▶

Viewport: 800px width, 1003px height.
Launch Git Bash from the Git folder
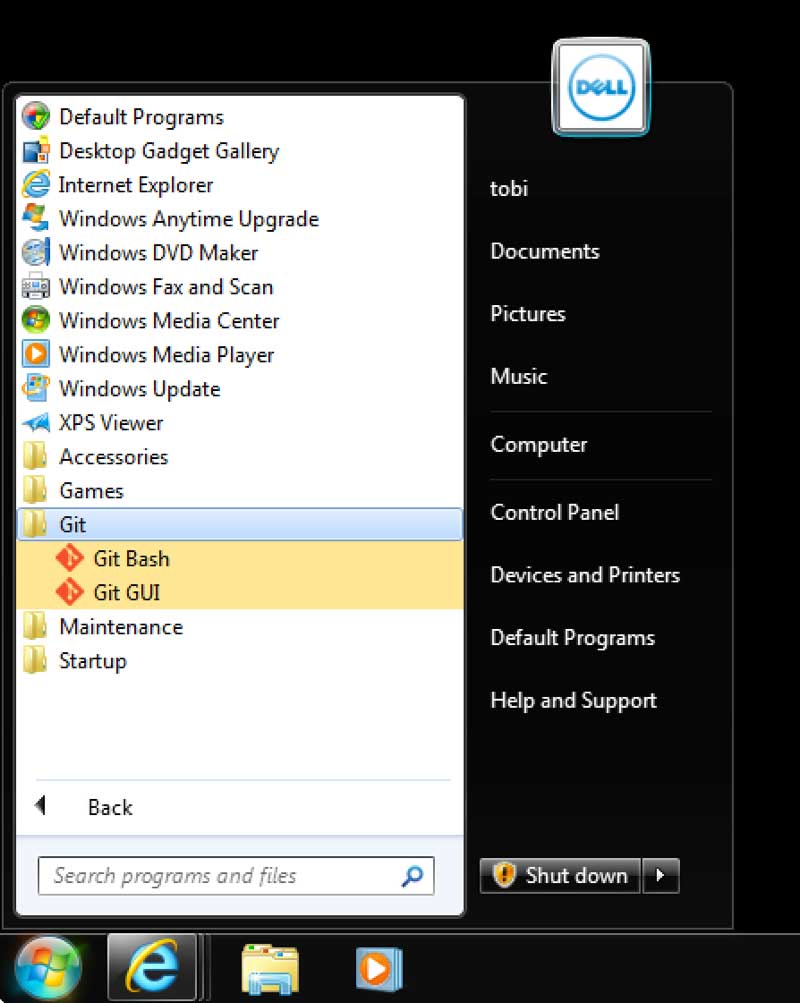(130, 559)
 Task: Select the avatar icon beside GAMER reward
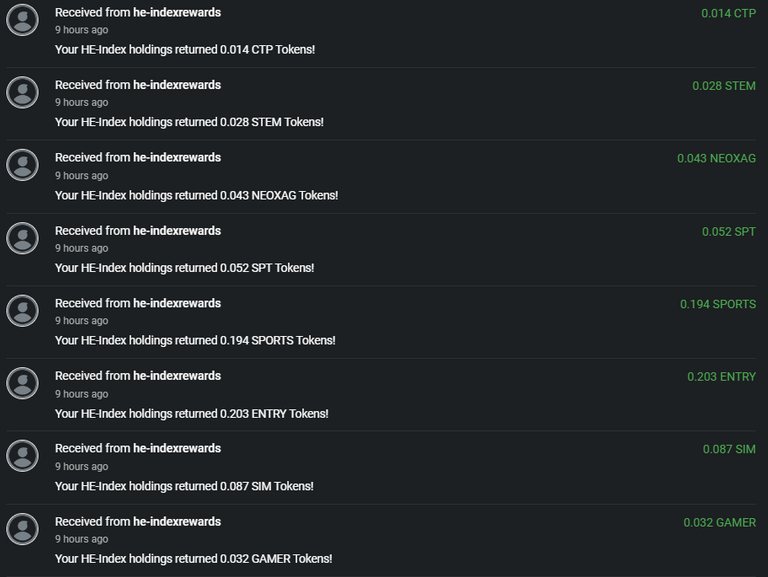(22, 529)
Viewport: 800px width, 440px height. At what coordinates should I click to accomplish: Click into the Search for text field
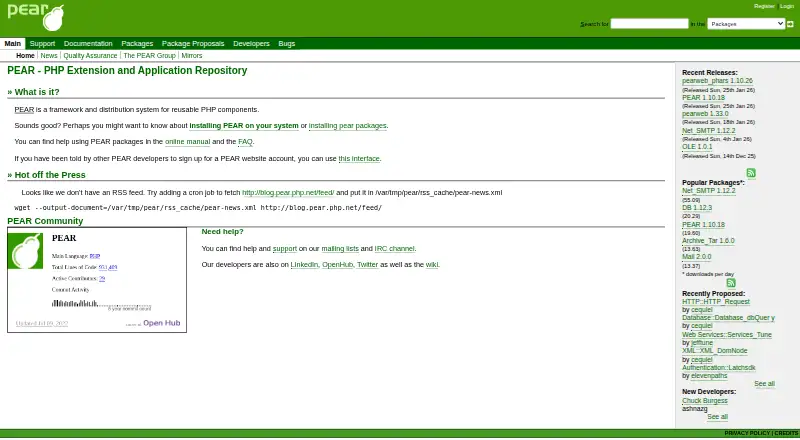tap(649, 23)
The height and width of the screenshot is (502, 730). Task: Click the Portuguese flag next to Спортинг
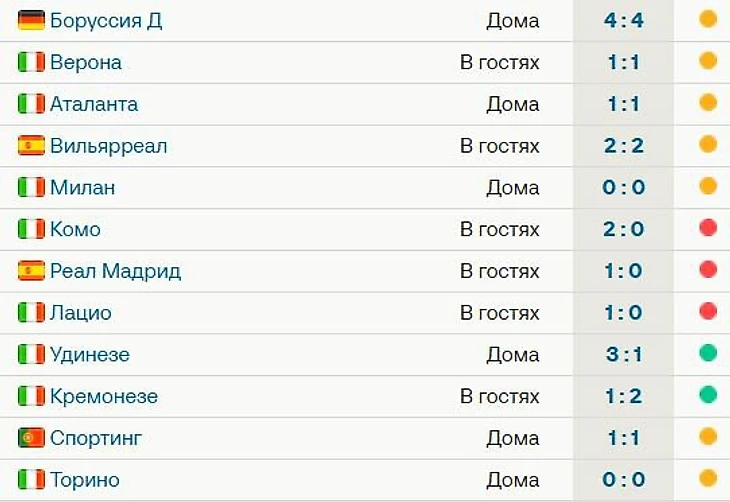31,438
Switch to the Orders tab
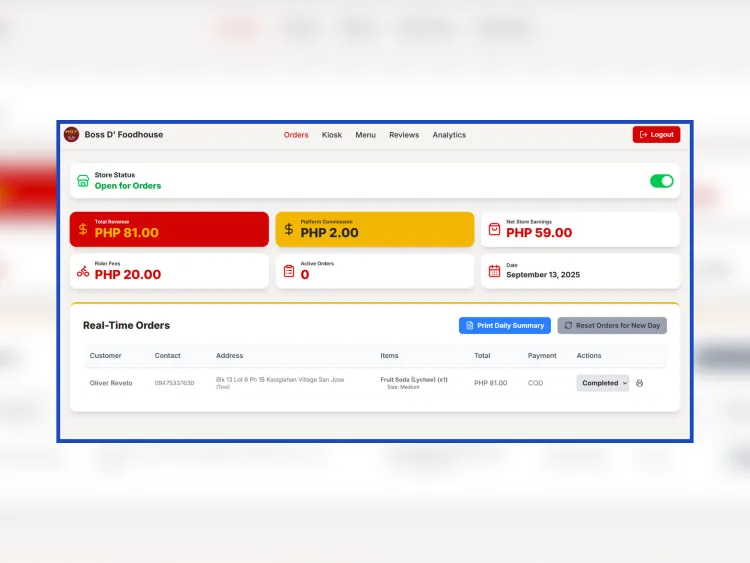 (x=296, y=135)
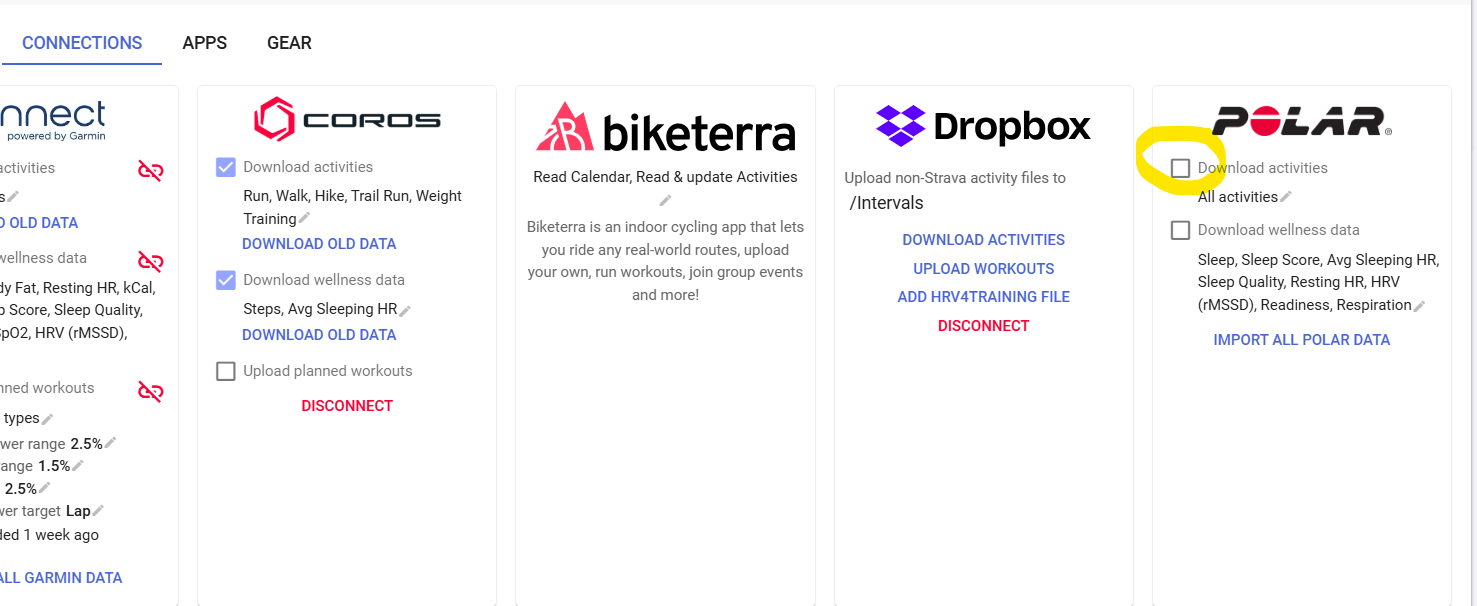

◀

> **Problem**:
Verbatim repetition of the entries is required, excluding any pictures.

> **Written answer**:
Viewport: 800px width, 1003px height.
Launch Git Bash from the Git folder
(130, 559)
 Task: Select the avatar icon beside GAMER reward
(22, 529)
Viewport: 800px width, 440px height. At what coordinates should I click to accomplish: Click into the Search for text field
tap(649, 23)
The height and width of the screenshot is (502, 730). Task: Click the Portuguese flag next to Спортинг
31,438
Switch to the Orders tab
 (x=296, y=135)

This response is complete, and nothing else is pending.